We live in strange times.
When the internet first came out, it promised worldwide connection. Human interaction at scale. The democratization of voice and opportunity. A way for anyone, anywhere, to share their gifts with people who needed them.

Yet somewhere along the way, something fundamental shifted.
Marketing, which should be about creating meaningful exchanges between people, became increasingly mechanical. Algorithmic. Extractive.
Businesses started treating people as data points in spreadsheets. As targets to acquire and segments to exploit.
The entire apparatus of modern marketing seems designed around a singular objective: extract value as quickly as possible before moving on to the next victim.
And I use that word deliberately. Victim.
This creates a profound paradox. We have more tools than ever to connect with people, yet connection has never felt more elusive. We can reach anyone instantly, yet meaningful relationships seem harder to build.
We know more about our audiences than ever before, yet we feel like we can’t reach them.
We feel more alone and disconnected than ever before.
The Loneliness of Screens
The loneliness epidemic has become so severe that both the United Kingdom and Japan have instituted ministers of loneliness.
Government positions dedicated to combating what has become a public health crisis.
Think about that for a moment.
We live in the most connected era in human history, yet governments are creating entire departments to address the crushing isolation people feel…

The internet has fundamentally shifted how we relate to people online, transforming connection into something conscious rather than unconscious.
In person, relating to others happens naturally. It’s unconscious.
We read body language, tone, facial expressions. We adjust instinctively. We build trust through a thousand tiny signals we’re not even aware we’re processing.
Online, all of that disappears.
Instead, we must consciously construct every aspect of how we present ourselves and relate to others.
Every word is chosen. Every image is curated. Every interaction is mediated through screens and algorithms.
We can be anything online, so who do we choose to be?
Marketing, a tool used by businesses to generate trust, became the ultimate expression of this conscious relating.
The deliberate exercise of connecting with people through digital channels. But here’s where things went wrong:
Instead of using this conscious relating to create more authentic connection, businesses started using it to optimize for extraction. To manipulate.
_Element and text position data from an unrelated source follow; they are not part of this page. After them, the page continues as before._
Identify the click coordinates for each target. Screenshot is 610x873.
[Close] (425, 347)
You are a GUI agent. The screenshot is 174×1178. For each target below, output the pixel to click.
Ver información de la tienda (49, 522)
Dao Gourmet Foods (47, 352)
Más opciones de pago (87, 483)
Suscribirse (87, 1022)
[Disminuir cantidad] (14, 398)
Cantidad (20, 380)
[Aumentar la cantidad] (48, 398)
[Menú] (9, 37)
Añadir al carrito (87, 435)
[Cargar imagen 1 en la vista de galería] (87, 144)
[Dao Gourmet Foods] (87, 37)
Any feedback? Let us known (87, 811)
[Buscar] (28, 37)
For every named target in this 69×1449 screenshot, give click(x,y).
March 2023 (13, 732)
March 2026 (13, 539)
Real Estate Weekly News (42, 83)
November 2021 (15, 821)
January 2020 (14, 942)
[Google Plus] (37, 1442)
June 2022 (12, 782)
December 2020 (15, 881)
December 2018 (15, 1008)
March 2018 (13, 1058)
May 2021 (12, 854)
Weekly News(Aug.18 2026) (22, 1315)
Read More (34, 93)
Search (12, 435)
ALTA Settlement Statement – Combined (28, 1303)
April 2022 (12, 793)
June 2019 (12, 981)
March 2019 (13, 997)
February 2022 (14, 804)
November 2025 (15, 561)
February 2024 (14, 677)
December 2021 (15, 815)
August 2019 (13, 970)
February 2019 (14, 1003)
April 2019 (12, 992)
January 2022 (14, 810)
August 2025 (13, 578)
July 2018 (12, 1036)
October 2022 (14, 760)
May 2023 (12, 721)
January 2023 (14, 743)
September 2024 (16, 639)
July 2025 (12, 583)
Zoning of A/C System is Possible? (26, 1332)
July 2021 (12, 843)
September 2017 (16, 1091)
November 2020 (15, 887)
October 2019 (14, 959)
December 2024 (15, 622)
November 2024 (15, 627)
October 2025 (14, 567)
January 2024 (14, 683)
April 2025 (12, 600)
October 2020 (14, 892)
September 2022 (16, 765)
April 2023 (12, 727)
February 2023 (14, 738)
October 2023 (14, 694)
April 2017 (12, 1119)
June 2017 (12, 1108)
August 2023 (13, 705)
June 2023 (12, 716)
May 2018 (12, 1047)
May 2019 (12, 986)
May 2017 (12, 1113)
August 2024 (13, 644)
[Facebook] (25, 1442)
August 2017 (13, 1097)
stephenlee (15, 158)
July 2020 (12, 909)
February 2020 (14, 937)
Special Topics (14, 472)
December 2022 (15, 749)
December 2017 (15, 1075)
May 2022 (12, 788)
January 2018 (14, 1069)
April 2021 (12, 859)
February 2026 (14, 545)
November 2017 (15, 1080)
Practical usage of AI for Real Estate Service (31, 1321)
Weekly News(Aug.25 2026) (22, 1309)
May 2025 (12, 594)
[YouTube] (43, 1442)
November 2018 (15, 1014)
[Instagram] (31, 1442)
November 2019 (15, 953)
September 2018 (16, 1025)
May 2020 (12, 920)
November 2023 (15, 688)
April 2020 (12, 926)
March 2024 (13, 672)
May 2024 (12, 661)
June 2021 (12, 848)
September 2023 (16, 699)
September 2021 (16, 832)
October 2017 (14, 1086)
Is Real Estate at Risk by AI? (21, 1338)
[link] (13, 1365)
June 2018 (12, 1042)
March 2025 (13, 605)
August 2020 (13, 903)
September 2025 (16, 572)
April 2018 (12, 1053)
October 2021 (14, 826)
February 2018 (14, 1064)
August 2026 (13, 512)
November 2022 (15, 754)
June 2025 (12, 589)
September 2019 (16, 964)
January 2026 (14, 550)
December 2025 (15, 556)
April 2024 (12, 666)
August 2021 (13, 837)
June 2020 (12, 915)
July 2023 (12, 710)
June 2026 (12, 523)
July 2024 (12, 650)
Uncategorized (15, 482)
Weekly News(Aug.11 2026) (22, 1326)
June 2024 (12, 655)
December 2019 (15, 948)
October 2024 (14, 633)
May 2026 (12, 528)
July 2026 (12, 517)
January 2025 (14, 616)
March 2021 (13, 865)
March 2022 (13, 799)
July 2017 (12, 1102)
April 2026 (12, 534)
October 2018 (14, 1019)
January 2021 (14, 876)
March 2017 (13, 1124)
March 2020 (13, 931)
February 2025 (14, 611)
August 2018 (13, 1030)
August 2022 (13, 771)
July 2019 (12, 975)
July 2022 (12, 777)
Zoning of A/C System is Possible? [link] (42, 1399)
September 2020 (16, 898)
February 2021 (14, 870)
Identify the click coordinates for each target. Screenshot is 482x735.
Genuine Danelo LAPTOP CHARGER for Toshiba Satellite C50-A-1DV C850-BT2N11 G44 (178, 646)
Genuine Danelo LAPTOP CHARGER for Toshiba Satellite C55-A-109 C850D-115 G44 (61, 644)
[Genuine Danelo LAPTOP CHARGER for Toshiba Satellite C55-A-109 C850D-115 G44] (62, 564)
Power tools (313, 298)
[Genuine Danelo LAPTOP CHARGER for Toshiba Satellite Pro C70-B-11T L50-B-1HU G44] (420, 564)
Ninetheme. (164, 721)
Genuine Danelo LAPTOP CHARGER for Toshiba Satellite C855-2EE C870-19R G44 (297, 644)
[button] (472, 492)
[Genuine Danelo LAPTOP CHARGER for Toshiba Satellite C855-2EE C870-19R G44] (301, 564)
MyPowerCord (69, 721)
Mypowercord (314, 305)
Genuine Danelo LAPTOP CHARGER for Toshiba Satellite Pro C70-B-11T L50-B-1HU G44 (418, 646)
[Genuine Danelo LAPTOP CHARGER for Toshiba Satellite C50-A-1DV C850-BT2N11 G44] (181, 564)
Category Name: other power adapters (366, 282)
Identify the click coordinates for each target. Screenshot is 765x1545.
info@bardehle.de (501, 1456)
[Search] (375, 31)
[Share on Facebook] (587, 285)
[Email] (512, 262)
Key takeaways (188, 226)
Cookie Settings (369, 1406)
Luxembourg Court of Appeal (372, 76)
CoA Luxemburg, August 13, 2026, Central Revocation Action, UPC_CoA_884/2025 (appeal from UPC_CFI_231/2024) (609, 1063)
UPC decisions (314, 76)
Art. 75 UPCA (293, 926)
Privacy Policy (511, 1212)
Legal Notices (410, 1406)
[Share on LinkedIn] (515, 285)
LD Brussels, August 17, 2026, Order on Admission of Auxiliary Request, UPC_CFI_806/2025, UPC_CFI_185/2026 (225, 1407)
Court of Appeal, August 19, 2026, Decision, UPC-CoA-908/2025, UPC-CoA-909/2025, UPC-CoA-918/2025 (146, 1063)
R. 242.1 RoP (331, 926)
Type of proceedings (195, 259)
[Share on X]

To coerce.
Because they could be anything online, and all you needed was enough people to believe it.
They studied the mechanics of human psychology not to serve people better, but to exploit them more efficiently.
The result is a digital landscape where people feel increasingly isolated despite being surrounded by other people’s “content.”
Where marketing has become synonymous with manipulation.
Where the very tools meant to bring us together have driven us further apart.
This disorientation runs deeper than tactics or channels. It’s a fundamental misalignment between the systems we’ve built and the humans those systems are meant to serve.
We’ve taken the conscious act of digital relating and turned it into something cold. Mechanical. Inhuman.
And we wonder why people feel so alone…
My Marketing Journey
I started Lobo Media Marketing in 2018, leaving corporate marketing behind with a young family depending on me.
It was terrifying.
But something deeper kept pulling me forward. A persistent sense that I was in the wrong place, building the wrong things.
You see, I’ve always been fascinated by how people think. How they make decisions. What makes them care deeply about some things while remaining indifferent to others.
In high school, I became the unofficial counselor. Friends, and the friends of my friends would find me during recess, and share their school age troubles with me.
I’d listen (as much as high schooler can) and help them think through their problems. My high school counselor noticed this and worked with me to help others.

When it was time to graduate and go to university, she pushed me toward studying psychology.
So I did. Learned about human behavior, motivation, decision-making. And somehow ended up in marketing where I could apply all the things that fascinated me.
But corporate marketing revealed something unsettling to me. Nobody seemed to care about people. Not really.
We were always rushing. Trying to maximize revenue. Optimizing aesthetics.
There was never discussion about whether people would actually like what we were creating. Only whether it would make them more money.
This created a profound dissonance in me.
Marketing was supposed to be about understanding humans. About helping people find solutions to their real problems. About creating connections that mattered.
I spent almost ten years trying to reconcile this dissonance, reading about psychology and neuroscience, listening to the world, experimenting with different approaches. Gradually, a framework emerged, one I now call Human Marketing.
The core realization of my journey is that marketing is fundamentally a creative act.
Not manipulation. Not coercion. Not optimization.
It’s storytelling.
It’s taking people on a journey that helps them understand not just what you offer, but why it matters to them. Why it matters to their lives, their work, their relationships.
In the same way filmmakers craft experiences that make you feel something about the stories they’re telling, marketing is the business equivalent of artistry.
And this re-frame changes everything.